En 1952 Georgina Herrera rompió la barrera de la ilustración cubana, con su pica de poesía femenina y negra; un suceso subrepticio, que sólo mostraría resultados dos años después de su muerte, con la floración de esa poesía. La razón que separa a Georgina del resto de la negritud cubana y su feminidad, sería su carácter popular; en un contraste tan abierto con la tradición nacional, que resulta hasta ofensivo en su transhistórica soledad.
Es con su segundo aniversario, tras su muerte, que aflora
esa generación de mujeres negras y estupenda poesía; en un homenaje que la
confirma en esta singularidad suya, rotos los muros de la ilustración que la
confinaban. No hay que equivocarse, la ilustración cubana tiene magníficos
ejemplares femeninos en la poesía; pero muere —en la insuficiencia de sus rostros
pálidos—, incapaz de imponer la voluntad de realismo que conllevaba.
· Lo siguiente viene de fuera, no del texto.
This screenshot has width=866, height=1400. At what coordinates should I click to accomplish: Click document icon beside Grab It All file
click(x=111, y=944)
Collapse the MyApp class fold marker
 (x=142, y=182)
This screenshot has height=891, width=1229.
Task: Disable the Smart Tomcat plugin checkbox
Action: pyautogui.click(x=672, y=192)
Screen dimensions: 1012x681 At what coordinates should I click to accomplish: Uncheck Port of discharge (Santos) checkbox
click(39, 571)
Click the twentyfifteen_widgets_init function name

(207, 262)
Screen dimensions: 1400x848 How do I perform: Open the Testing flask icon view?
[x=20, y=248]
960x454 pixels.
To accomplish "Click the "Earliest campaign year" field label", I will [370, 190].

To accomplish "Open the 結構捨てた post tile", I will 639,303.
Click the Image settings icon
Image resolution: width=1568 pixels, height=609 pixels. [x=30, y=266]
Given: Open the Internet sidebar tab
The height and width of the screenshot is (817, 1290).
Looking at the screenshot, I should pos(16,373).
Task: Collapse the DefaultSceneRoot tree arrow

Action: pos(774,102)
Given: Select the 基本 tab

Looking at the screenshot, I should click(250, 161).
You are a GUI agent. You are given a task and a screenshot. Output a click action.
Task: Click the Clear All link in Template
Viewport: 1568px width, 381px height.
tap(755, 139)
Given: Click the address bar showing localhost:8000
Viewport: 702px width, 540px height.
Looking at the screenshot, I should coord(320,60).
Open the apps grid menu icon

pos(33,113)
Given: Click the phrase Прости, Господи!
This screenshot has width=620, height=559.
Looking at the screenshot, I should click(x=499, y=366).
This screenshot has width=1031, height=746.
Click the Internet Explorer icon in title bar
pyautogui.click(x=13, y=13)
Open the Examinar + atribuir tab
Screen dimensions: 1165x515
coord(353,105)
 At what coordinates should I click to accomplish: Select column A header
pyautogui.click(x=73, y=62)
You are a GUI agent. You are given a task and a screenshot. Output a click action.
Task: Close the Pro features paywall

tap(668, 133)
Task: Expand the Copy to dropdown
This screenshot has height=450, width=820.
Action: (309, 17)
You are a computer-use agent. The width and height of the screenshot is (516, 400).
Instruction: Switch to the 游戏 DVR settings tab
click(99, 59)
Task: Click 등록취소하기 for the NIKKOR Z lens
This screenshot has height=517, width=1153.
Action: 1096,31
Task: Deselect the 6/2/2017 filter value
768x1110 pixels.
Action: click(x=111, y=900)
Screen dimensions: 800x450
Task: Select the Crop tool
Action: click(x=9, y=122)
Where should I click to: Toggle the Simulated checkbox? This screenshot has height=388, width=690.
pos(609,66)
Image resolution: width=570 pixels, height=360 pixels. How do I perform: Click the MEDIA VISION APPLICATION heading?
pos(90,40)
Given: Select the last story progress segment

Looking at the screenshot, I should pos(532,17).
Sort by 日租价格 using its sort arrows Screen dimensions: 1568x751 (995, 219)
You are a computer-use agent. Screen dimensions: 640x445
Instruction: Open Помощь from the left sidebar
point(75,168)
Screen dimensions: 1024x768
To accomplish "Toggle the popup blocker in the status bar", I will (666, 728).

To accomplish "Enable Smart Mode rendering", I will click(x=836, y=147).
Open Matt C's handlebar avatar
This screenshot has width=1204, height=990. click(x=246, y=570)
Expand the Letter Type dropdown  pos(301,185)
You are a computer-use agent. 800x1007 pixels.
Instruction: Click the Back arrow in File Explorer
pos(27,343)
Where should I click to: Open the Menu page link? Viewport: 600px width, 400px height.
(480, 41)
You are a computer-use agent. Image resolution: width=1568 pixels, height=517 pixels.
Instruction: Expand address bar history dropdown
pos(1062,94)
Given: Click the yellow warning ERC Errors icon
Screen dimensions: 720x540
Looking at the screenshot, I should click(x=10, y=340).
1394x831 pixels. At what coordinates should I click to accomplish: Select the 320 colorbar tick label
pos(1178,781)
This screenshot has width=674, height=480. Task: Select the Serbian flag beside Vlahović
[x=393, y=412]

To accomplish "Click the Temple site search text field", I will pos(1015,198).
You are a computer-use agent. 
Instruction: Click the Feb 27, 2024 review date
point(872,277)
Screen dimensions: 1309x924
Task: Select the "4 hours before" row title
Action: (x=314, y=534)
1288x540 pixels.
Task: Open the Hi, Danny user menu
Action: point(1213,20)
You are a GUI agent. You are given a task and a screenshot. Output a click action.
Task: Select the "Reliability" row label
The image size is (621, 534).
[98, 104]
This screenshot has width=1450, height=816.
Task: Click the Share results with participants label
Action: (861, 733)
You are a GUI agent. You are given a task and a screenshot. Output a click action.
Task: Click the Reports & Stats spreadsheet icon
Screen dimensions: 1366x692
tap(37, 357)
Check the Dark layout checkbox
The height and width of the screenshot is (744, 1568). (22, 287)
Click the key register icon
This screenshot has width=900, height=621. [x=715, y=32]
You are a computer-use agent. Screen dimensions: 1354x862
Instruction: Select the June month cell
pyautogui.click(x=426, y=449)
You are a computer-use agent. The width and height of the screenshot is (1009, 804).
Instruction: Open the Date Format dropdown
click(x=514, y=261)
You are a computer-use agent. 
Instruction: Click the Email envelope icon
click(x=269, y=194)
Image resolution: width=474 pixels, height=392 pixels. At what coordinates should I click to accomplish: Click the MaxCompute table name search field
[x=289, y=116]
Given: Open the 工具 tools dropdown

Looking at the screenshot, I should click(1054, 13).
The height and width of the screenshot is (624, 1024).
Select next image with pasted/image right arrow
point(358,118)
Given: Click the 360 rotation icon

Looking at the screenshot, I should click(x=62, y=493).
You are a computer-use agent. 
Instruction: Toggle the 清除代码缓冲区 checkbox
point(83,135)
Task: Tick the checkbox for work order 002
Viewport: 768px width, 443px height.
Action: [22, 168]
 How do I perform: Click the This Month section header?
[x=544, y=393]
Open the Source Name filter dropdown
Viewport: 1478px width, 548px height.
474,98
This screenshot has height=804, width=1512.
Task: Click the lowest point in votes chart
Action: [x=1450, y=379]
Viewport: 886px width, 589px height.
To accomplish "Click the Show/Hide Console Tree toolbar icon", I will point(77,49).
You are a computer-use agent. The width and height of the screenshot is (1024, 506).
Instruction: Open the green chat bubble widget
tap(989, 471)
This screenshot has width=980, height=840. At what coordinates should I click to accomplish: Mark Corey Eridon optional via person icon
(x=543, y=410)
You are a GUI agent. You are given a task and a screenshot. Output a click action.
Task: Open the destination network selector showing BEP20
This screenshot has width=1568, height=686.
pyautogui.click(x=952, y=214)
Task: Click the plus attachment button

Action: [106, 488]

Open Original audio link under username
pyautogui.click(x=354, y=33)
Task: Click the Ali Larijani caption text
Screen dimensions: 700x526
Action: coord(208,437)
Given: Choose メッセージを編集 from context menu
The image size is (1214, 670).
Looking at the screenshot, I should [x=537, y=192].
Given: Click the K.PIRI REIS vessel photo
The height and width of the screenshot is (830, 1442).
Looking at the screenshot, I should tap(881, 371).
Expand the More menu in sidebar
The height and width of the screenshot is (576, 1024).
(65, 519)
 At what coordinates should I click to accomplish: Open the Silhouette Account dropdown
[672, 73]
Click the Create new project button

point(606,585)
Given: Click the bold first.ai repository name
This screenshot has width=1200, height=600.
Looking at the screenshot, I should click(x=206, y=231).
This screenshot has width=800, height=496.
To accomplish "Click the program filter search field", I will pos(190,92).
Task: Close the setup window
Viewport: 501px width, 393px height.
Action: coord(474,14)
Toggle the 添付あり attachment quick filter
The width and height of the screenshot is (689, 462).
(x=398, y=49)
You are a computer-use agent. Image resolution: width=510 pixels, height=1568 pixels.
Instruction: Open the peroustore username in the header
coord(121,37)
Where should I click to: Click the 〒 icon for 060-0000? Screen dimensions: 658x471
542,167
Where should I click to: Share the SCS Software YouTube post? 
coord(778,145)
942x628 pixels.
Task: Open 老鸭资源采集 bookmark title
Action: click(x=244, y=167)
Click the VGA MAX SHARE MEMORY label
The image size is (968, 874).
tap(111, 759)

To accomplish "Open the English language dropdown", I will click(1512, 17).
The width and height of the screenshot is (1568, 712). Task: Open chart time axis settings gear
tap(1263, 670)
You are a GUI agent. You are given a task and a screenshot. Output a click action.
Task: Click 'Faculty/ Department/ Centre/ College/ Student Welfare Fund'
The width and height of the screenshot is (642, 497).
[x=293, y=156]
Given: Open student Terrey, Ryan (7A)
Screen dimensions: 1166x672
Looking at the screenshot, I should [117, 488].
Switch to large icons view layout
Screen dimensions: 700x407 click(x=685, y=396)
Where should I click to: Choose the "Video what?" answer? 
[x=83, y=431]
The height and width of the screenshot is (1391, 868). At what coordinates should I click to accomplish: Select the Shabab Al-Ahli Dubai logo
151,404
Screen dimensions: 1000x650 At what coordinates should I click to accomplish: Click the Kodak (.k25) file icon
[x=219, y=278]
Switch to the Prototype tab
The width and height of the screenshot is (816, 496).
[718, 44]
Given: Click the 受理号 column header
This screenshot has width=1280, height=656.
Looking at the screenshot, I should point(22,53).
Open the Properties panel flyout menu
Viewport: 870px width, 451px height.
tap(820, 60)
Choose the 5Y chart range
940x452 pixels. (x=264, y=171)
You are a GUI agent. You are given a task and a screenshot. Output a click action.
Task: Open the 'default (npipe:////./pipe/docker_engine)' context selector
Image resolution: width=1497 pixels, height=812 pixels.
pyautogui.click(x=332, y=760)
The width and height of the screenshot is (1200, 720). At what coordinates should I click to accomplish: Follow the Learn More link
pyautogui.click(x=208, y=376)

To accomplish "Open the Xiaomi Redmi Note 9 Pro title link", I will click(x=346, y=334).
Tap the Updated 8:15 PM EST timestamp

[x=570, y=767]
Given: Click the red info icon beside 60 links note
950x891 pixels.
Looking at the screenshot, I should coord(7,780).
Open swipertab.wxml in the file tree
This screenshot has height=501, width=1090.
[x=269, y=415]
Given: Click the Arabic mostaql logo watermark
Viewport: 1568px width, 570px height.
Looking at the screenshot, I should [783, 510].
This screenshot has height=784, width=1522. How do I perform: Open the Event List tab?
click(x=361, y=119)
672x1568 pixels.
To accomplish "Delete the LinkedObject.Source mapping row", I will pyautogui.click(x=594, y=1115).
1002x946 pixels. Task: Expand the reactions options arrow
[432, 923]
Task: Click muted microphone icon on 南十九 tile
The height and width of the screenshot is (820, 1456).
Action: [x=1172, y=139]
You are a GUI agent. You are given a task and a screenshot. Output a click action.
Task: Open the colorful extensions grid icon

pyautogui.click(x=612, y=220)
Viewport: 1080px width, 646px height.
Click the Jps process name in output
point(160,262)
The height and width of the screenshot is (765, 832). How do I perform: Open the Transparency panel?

Aquí tampoco hay que equivocarse, el postmodernismo
femenino tiene ese poder de vindicación poética; pero no es suficiente para
imponerse al daño de la tenue revolución modernista, en la sublimación política
de sus hombres. La rebelión femenina sólo sirvió para mostrar burlesca ese
patetismo de los hombres, pero no para más; hacía falta un paso firme de
revolución existencial —no política— profunda, para superar esos
desvanecimientos.
Hasta ella, la poesía femenina en Cuba carecía de color
en su sentimentalismo, sublimado en la intelectualidad; hasta su poesía
erótica, de la fineza mayor (Loinaz) a la más descarada (Oliver Labra), carecía
de esta ansiedad del amor más que deseo. Incluso la maternidad era el gran
ausente de los tópicos de esta poesía femenina, hasta Georgina Herrera; sólo
ella despliega ese manto de complicados trazos que es la maternidad como
experiencia de realización.
Podrá pasar desapercibido, pero esta condición es la
única forma de trascendencia legítima, existencial y no política; porque es la
única entrega a un prójimo basada en el egoísmo puro, tan natural que no es ni
paradójica en la contradicción. Esta es
precisamente la flora que alimenta el cadáver de Georgina, y que con razón se
llamara Las muchas Georginas; porque son mujeres que —en la profundidad
de sus pieles— arrastran el dolor de sus maternidades, tan felices como
complejas, no ideales.
Esta es la precariedad existencial que substancia a la
poesía cubana, muerta en los ditirambos de su intelectualismo; pero que puede
resucitar así, gracias a este Cristo singular que descendió a romper las
puertas de ese infierno, doradas y candentes. No debe ser por gusto que fue
ella un avatar de la madre del mundo, sobreponiéndose a la soberbia de sus
hijos; queda ahora imponerle las cadenas de Obatalá, en la nueva racionalidad
que suavice sus olas violentas, en esa espuma de sus propias hijas.